Johann Sithmann (1602-1666) was a German jurist, Professor of Pedagogy at the University of Greifswald and writer, known from the 1657 publication Idea Arboris Consanguinitatis & Affinitatis Theoreticae & Practicae, and other works.

== Publications ==
- 1654. Disputatio ex jure publico de comitiis imperii Romano-Germanici
- 1654. Nucleus Pandectarum paratitlaris : praemissâ ad singulos quinquaginta libros tabulâ generali & singulorum librorum tabulis specialibus, qua seriem materiarum cognos cendam apprime utilibs, ex texta legum historia chronologica iure.
- 1657. Idea Arboris Consanguinitatis & Affinitatis Theoreticae & Practicae.
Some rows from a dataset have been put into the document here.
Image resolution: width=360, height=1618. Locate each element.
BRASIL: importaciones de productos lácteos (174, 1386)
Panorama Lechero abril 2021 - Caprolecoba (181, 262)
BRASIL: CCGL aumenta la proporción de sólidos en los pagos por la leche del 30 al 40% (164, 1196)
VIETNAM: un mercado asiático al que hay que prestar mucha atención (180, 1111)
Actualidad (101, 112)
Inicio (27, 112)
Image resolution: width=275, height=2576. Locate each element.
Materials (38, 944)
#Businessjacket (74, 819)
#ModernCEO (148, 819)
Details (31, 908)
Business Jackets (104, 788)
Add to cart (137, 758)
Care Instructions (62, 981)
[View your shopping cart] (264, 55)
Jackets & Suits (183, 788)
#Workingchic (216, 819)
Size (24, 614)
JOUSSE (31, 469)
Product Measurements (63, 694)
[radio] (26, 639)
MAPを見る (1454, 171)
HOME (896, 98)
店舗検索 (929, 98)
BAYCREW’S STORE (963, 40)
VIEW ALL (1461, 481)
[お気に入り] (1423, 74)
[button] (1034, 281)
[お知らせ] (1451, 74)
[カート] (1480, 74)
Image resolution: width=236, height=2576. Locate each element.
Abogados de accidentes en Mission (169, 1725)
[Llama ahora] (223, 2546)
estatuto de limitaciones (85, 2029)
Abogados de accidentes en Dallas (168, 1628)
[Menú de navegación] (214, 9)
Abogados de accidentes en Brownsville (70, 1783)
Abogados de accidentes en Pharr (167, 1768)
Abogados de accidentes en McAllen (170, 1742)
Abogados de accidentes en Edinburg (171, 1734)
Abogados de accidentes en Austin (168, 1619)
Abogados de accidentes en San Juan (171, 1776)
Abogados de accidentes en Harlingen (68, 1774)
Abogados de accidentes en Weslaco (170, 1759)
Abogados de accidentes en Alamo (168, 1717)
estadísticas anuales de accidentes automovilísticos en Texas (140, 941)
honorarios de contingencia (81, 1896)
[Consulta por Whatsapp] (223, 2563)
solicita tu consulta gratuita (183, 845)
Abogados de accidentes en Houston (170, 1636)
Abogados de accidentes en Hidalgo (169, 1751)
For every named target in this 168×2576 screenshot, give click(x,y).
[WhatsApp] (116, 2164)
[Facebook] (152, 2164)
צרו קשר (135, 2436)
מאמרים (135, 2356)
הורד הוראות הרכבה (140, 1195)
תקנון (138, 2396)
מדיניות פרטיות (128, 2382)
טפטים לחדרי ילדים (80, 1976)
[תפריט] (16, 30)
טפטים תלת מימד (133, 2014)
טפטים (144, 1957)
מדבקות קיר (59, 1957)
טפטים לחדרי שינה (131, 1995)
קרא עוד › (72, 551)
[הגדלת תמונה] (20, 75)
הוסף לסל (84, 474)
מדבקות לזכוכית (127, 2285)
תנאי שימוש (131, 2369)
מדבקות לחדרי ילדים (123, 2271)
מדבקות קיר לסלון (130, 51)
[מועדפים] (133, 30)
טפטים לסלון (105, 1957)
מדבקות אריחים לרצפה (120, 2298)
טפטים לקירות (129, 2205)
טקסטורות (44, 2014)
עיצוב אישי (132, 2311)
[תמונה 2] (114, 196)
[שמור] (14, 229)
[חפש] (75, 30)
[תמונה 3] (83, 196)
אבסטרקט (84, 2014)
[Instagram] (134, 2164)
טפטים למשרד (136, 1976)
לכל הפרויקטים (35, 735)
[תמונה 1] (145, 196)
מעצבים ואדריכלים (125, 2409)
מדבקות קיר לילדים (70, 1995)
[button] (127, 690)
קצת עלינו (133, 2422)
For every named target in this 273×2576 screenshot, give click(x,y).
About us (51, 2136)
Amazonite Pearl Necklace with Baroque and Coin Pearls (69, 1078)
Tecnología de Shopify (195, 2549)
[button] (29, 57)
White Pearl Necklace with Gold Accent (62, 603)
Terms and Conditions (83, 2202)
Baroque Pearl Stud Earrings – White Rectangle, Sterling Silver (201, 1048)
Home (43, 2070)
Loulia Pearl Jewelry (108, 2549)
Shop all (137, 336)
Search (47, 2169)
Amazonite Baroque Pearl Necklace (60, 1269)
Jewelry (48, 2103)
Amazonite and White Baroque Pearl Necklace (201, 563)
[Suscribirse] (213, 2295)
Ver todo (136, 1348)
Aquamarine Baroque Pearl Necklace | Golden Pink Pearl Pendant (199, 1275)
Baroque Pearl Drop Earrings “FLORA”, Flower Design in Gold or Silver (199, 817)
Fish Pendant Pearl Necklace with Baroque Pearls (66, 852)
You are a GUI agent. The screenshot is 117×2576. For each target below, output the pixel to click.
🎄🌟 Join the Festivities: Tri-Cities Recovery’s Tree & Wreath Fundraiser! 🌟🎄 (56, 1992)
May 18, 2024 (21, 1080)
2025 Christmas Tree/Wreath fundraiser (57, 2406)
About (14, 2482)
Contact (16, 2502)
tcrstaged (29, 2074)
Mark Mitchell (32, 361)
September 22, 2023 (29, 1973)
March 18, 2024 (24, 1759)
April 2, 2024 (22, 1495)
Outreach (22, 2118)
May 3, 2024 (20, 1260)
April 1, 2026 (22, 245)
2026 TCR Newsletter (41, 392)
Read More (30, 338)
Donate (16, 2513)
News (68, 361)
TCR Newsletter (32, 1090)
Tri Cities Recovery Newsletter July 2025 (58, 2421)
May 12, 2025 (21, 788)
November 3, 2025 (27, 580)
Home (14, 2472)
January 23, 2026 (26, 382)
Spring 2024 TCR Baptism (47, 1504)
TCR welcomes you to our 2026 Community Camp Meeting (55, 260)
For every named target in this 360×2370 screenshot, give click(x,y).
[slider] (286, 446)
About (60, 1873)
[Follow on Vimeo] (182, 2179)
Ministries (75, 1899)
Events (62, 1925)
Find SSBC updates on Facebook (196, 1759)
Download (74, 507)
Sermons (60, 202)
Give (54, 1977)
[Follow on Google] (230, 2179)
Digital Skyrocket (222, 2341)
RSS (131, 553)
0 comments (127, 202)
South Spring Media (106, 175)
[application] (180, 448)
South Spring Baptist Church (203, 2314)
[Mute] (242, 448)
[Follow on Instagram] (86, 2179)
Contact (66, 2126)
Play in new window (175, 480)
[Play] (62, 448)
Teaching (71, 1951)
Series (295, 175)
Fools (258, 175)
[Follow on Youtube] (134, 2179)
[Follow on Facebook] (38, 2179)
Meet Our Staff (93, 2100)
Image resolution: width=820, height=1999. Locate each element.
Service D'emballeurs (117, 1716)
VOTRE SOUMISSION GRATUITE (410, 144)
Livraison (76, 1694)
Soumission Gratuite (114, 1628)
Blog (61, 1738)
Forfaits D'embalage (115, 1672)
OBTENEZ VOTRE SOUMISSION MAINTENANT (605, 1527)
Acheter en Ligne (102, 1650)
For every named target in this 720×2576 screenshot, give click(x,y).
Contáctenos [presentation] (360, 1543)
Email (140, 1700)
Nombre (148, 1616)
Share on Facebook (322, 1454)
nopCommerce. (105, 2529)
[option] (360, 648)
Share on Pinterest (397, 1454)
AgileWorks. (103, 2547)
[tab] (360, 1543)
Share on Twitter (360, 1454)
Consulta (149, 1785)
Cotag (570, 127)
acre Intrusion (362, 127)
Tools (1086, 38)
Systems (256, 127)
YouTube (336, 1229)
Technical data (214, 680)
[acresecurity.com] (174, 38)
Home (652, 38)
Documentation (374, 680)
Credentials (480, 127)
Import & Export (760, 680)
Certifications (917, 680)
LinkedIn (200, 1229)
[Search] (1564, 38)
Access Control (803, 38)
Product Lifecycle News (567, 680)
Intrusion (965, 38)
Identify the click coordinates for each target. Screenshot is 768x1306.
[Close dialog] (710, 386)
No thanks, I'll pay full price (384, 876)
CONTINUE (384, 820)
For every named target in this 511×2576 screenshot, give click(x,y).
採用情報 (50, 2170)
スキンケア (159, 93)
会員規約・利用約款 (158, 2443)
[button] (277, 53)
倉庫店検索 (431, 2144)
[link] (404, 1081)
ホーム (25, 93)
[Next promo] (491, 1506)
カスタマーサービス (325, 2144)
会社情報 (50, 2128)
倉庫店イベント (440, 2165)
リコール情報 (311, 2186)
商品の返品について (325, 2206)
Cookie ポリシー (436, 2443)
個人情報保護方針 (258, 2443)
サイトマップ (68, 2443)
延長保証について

- 1657. Idea iuris episcopalis moderni : quomodo praesertim in ecclesiis Augustanae confessionis jus episcopale constituatur: in personis episcopum eligentibus ...; in singularem nostrorum consistoriorum & ecclesiarum utilitatem noviter exhibita
- 1661. Johannis Sithmanni speculum imperii Romani : ab origine urbis de eius regimine, magistratibus, patribus, plebe, iurisconsultis, deque iuris continuatione ad Iustinianum et inde de origine iurium Gothicorum, Longobardorum, de iure doctorum et academiarum, accessione iuris feudalis, canonici, iurisque publici introductione, transactione Passaviensi, pacificatione religiosa et capitulatione Caesarea; Varie et chronologice continuatum.